Cela peut sembler dramatique au premiers abord, mais on est vraiment face à une boîte de pandore qui, une fois ouverte, créerait un précédent qui serait invoqué à chaque fois qu’un état de l’U.E. ou l’U.E. elle-même voudrait faire prévaloir la lutte contre une catégorie de crime de droit commun sur un ou plusieurs droits fondamentaux de l’ensemble de la population.
#9
Doit-on tirer des conclusions pour telegram par exemple ( qui d’ailleurs était pas mal utilisé par nos élite)
#9.1
Sauf erreur, par défaut, Telegram n’est PAS chiffré de bout-en-bout systématiquement.
#9.2
C’est toujours le cas, en 1 vs 1 il faut basculer sur le mode “conversation secrète” et pas de chiffrement de bout en bout pour les conversations de groupe et la version bureau de l’appli.
#9.3
C’est fou quand même. Au moins WA, même si elle est loin d’être parfaite, a du chiffrement de bout en bout pour chaque discussion
#10
Hello, cette loi explique-t-elle à quoi s’expose un citoyen anglais s’il arrivait à se procurer (avec ses proches) whatsapp ou signal sur un store alternatif ? merci
#11
Je n’ai pas lu la loi, normalement l’utilisateur n’est pas ciblé. Mais je suppose que l’application ne sera pas disponible sur les stores généralistes. Je ne sais pas si les store comme F-Droid seront impactés.
Si tu veux lire : https://bills.parliament.uk/publications/49376/documents/2822
#11.1
merci pour ta réponse !
#12
Non, pas si la messagerie est en pair-à-pair.
#12.1
Me semble d’ailleurs que la messagerie cwtch.im est pair à pair et par Tor en plus.
#13
Fascinant de lire ce genre de news pour un pays qui n’exige même pas la carte d’identité obligatoire pour cause de respect des libertés individuelles.
Le Secret de la correspondance entre individus en France est un droit fondamental français inscrits dans le code des Postes et Télécommunications.
#14
Je demandais juste des précisions sur ce qu’il entendait par “fantasme” et , je ne l’ai pas contredit.
#15
Comme le dit (ou plutôt le sous-entend) l’article de wikipedia, la loi prévoit qu’un dépositaire de l’autorité peut lever le secret de la correspondance. Généralement pour la recherche de preuves. Mais ca ne sert à rien de pouvoir lever le secret si ca mène à un document indéchiffrable.

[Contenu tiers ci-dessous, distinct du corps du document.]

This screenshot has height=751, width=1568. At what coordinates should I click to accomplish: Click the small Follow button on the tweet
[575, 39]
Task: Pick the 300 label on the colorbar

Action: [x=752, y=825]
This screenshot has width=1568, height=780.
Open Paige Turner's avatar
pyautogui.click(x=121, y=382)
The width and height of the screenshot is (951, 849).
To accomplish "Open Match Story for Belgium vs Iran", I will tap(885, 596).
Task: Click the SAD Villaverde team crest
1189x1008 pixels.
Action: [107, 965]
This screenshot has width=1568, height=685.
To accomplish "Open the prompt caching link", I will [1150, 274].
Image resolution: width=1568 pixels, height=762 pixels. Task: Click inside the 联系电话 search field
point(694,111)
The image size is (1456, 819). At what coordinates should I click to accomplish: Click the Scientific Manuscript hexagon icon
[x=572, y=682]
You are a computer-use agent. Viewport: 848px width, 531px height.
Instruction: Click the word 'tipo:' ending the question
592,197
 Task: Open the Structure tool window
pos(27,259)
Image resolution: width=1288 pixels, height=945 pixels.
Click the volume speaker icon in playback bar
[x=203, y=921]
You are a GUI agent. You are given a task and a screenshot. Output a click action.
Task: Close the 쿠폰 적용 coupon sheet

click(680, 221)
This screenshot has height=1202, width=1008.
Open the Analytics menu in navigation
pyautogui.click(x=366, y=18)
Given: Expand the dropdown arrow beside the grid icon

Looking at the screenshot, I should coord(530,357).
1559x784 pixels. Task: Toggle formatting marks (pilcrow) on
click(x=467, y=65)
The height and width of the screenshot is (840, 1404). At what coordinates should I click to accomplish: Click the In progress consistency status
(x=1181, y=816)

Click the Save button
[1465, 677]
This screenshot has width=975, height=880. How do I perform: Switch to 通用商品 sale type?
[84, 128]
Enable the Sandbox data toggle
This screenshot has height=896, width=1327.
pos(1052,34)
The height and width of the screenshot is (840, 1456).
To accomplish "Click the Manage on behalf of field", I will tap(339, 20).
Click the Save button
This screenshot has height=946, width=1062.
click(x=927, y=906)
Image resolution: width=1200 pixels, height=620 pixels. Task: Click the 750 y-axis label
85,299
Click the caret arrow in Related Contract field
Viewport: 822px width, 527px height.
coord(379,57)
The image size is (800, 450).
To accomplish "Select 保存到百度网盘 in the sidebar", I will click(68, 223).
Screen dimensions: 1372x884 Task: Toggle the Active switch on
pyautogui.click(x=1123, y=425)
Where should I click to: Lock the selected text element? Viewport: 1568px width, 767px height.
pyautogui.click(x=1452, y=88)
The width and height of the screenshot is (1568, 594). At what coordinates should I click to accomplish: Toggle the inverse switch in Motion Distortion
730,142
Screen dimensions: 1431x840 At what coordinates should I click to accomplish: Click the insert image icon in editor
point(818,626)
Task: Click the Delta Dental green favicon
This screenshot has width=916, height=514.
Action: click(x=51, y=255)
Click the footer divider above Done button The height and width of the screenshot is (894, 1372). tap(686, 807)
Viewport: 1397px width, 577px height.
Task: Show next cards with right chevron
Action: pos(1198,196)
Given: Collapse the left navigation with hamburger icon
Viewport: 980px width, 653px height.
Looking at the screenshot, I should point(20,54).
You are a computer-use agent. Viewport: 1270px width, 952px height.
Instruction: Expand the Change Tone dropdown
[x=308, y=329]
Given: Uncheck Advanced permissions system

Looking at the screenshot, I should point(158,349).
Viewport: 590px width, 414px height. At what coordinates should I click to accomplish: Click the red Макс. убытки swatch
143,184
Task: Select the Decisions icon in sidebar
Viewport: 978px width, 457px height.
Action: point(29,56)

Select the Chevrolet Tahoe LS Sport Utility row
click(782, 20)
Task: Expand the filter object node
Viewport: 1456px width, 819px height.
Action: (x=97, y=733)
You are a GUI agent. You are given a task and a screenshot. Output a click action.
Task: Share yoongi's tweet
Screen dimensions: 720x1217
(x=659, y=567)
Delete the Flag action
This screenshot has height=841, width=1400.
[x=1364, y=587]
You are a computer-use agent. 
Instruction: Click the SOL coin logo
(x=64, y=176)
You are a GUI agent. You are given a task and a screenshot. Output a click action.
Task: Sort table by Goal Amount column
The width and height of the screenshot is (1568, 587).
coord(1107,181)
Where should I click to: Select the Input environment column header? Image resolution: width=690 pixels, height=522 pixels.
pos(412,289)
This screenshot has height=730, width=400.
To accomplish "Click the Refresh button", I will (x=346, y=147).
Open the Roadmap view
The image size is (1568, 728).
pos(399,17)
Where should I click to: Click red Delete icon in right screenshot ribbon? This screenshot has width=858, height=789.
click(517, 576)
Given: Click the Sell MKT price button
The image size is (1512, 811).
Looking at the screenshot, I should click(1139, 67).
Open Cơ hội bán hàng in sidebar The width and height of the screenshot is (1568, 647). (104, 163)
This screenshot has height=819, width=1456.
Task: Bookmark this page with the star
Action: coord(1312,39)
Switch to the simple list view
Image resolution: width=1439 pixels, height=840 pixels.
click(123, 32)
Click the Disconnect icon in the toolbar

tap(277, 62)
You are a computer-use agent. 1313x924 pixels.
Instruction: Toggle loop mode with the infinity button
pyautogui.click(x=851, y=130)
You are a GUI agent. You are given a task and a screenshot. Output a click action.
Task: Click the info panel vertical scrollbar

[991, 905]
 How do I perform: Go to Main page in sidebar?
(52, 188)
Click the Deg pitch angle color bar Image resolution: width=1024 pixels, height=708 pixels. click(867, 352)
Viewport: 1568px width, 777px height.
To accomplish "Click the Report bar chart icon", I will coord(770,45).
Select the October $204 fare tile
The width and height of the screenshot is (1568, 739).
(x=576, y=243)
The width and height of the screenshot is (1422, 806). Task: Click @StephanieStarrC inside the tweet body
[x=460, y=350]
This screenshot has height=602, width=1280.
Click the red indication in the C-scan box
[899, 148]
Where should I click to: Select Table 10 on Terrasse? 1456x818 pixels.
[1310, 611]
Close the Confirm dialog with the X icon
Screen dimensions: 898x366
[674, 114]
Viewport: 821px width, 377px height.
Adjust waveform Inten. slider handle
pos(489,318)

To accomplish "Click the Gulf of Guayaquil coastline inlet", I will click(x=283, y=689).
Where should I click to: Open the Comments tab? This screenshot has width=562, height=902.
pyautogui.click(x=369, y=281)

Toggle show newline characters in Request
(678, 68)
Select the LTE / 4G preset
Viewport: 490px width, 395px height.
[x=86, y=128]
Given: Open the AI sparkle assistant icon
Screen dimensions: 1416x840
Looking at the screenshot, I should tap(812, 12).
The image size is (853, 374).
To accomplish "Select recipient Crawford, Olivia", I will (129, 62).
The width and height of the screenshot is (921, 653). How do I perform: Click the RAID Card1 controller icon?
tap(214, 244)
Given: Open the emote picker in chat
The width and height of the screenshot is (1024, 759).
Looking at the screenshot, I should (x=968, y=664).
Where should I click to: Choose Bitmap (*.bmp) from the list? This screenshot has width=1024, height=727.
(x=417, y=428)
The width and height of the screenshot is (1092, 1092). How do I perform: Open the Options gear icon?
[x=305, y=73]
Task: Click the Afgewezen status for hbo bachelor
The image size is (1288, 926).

J’attends de voir le débat entre la protection de la vie privée (que tout le monde veut) et la garantie de la sécurité des personnes (que tout le monde veut aussi).
#15.1
“J’attends de voir le débat entre la protection de la vie privée (que tout le monde veut) et la garantie de la sécurité des personnes (que tout le monde veut aussi).”
Et oui tu as bien mis le doigt là où ça fait mal. Et jusqu’ à présent, aucun pays n’a encore trouvé la formule magique / solution miracle pour régler ce problème kafkaïen / schizophrénique.
#16
Peut-être.
Non. En tout cas, pour moi, pas au prix du point précédent.
En plus, les contenus illicites dont parle la loi peuvent n’avoir qu’un rapport lointain avec la sécurité des personnes.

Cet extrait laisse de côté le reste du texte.